─── DATA FOR THIS TASK

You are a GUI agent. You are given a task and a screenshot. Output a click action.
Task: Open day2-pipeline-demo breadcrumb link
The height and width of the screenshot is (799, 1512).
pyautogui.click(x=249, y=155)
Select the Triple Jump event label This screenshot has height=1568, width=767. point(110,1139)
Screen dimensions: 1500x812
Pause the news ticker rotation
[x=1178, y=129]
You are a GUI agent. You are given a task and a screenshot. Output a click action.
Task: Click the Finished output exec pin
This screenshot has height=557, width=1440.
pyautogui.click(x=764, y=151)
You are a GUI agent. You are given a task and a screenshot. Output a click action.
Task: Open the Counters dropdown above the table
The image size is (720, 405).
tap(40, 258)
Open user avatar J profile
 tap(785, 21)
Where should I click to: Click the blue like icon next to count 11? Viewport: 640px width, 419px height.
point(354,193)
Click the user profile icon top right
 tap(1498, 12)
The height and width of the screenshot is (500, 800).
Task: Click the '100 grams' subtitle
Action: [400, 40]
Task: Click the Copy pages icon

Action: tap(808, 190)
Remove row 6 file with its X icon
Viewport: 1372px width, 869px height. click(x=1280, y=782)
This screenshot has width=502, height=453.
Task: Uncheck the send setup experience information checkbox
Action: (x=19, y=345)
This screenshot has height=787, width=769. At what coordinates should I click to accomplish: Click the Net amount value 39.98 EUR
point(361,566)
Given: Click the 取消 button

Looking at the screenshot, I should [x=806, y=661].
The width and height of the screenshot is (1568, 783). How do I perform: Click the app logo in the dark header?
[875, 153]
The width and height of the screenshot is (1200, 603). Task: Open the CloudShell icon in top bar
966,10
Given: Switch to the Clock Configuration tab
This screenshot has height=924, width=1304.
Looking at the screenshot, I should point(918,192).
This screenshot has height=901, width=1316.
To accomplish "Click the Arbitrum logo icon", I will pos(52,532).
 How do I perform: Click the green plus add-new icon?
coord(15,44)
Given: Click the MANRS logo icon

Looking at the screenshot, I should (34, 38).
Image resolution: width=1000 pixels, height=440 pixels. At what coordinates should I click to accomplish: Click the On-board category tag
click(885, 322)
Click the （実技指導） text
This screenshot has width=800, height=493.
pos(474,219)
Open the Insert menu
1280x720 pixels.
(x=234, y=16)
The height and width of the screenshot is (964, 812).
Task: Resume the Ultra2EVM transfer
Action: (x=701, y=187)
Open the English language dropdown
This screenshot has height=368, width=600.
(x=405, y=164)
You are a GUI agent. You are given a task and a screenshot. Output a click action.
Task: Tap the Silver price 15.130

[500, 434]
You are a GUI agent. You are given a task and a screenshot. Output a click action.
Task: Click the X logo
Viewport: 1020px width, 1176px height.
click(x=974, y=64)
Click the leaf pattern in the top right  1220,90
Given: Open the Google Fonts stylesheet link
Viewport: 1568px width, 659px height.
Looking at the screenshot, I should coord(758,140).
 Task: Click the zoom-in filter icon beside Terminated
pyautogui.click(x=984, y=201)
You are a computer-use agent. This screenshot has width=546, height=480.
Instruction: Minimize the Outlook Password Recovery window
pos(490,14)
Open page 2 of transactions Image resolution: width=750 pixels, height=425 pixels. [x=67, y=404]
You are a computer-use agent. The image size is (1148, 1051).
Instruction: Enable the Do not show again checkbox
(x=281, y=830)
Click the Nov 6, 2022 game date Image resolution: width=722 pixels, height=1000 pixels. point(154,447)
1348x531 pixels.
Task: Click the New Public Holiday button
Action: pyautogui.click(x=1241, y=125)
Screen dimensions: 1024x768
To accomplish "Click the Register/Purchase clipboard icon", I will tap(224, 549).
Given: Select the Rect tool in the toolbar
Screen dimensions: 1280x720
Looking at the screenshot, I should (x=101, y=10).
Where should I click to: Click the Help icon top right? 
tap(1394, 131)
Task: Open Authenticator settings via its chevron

──────

SHORT TASK ▸ Render the rows above as a Markdown table with two columns, No. and Line, giving each non-blank line its own numbered entry and leaving out blank lines.

ANSWER TO THE PROBLEM ▸
| No. | Line |
|---|---|
| 1 | You are a GUI agent. You are given a task and a screenshot. Output a click action. |
| 2 | Task: Open day2-pipeline-demo breadcrumb link |
| 3 | The height and width of the screenshot is (799, 1512). |
| 4 | pyautogui.click(x=249, y=155) |
| 5 | Select the Triple Jump event label This screenshot has height=1568, width=767. point(110,1139) |
| 6 | Screen dimensions: 1500x812 |
| 7 | Pause the news ticker rotation |
| 8 | [x=1178, y=129] |
| 9 | You are a GUI agent. You are given a task and a screenshot. Output a click action. |
| 10 | Task: Click the Finished output exec pin |
| 11 | This screenshot has height=557, width=1440. |
| 12 | pyautogui.click(x=764, y=151) |
| 13 | You are a GUI agent. You are given a task and a screenshot. Output a click action. |
| 14 | Task: Open the Counters dropdown above the table |
| 15 | The image size is (720, 405). |
| 16 | tap(40, 258) |
| 17 | Open user avatar J profile |
| 18 |  tap(785, 21) |
| 19 | Where should I click to: Click the blue like icon next to count 11? Viewport: 640px width, 419px height. |
| 20 | point(354,193) |
| 21 | Click the user profile icon top right |
| 22 |  tap(1498, 12) |
| 23 | The height and width of the screenshot is (500, 800). |
| 24 | Task: Click the '100 grams' subtitle |
| 25 | Action: [400, 40] |
| 26 | Task: Click the Copy pages icon |
| 27 | Action: tap(808, 190) |
| 28 | Remove row 6 file with its X icon |
| 29 | Viewport: 1372px width, 869px height. click(x=1280, y=782) |
| 30 | This screenshot has width=502, height=453. |
| 31 | Task: Uncheck the send setup experience information checkbox |
| 32 | Action: (x=19, y=345) |
| 33 | This screenshot has height=787, width=769. At what coordinates should I click to accomplish: Click the Net amount value 39.98 EUR |
| 34 | point(361,566) |
| 35 | Given: Click the 取消 button |
| 36 | Looking at the screenshot, I should [x=806, y=661]. |
| 37 | The width and height of the screenshot is (1568, 783). How do I perform: Click the app logo in the dark header? |
| 38 | [875, 153] |
| 39 | The width and height of the screenshot is (1200, 603). Task: Open the CloudShell icon in top bar |
| 40 | 966,10 |
| 41 | Given: Switch to the Clock Configuration tab |
| 42 | This screenshot has height=924, width=1304. |
| 43 | Looking at the screenshot, I should point(918,192). |
| 44 | This screenshot has height=901, width=1316. |
| 45 | To accomplish "Click the Arbitrum logo icon", I will pos(52,532). |
| 46 |  How do I perform: Click the green plus add-new icon? |
| 47 | coord(15,44) |
| 48 | Given: Click the MANRS logo icon |
| 49 | Looking at the screenshot, I should (34, 38). |
| 50 | Image resolution: width=1000 pixels, height=440 pixels. At what coordinates should I click to accomplish: Click the On-board category tag |
| 51 | click(885, 322) |
| 52 | Click the （実技指導） text |
| 53 | This screenshot has width=800, height=493. |
| 54 | pos(474,219) |
| 55 | Open the Insert menu |
| 56 | 1280x720 pixels. |
| 57 | (x=234, y=16) |
| 58 | The height and width of the screenshot is (964, 812). |
| 59 | Task: Resume the Ultra2EVM transfer |
| 60 | Action: (x=701, y=187) |
| 61 | Open the English language dropdown |
| 62 | This screenshot has height=368, width=600. |
| 63 | (x=405, y=164) |
| 64 | You are a GUI agent. You are given a task and a screenshot. Output a click action. |
| 65 | Task: Tap the Silver price 15.130 |
| 66 | [500, 434] |
| 67 | You are a GUI agent. You are given a task and a screenshot. Output a click action. |
| 68 | Task: Click the X logo |
| 69 | Viewport: 1020px width, 1176px height. |
| 70 | click(x=974, y=64) |
| 71 | Click the leaf pattern in the top right  1220,90 |
| 72 | Given: Open the Google Fonts stylesheet link |
| 73 | Viewport: 1568px width, 659px height. |
| 74 | Looking at the screenshot, I should coord(758,140). |
| 75 |  Task: Click the zoom-in filter icon beside Terminated |
| 76 | pyautogui.click(x=984, y=201) |
| 77 | You are a computer-use agent. This screenshot has width=546, height=480. |
| 78 | Instruction: Minimize the Outlook Password Recovery window |
| 79 | pos(490,14) |
| 80 | Open page 2 of transactions Image resolution: width=750 pixels, height=425 pixels. [x=67, y=404] |
| 81 | You are a computer-use agent. The image size is (1148, 1051). |
| 82 | Instruction: Enable the Do not show again checkbox |
| 83 | (x=281, y=830) |
| 84 | Click the Nov 6, 2022 game date Image resolution: width=722 pixels, height=1000 pixels. point(154,447) |
| 85 | 1348x531 pixels. |
| 86 | Task: Click the New Public Holiday button |
| 87 | Action: pyautogui.click(x=1241, y=125) |
| 88 | Screen dimensions: 1024x768 |
| 89 | To accomplish "Click the Register/Purchase clipboard icon", I will tap(224, 549). |
| 90 | Given: Select the Rect tool in the toolbar |
| 91 | Screen dimensions: 1280x720 |
| 92 | Looking at the screenshot, I should (x=101, y=10). |
| 93 | Where should I click to: Click the Help icon top right?  |
| 94 | tap(1394, 131) |
| 95 | Task: Open Authenticator settings via its chevron |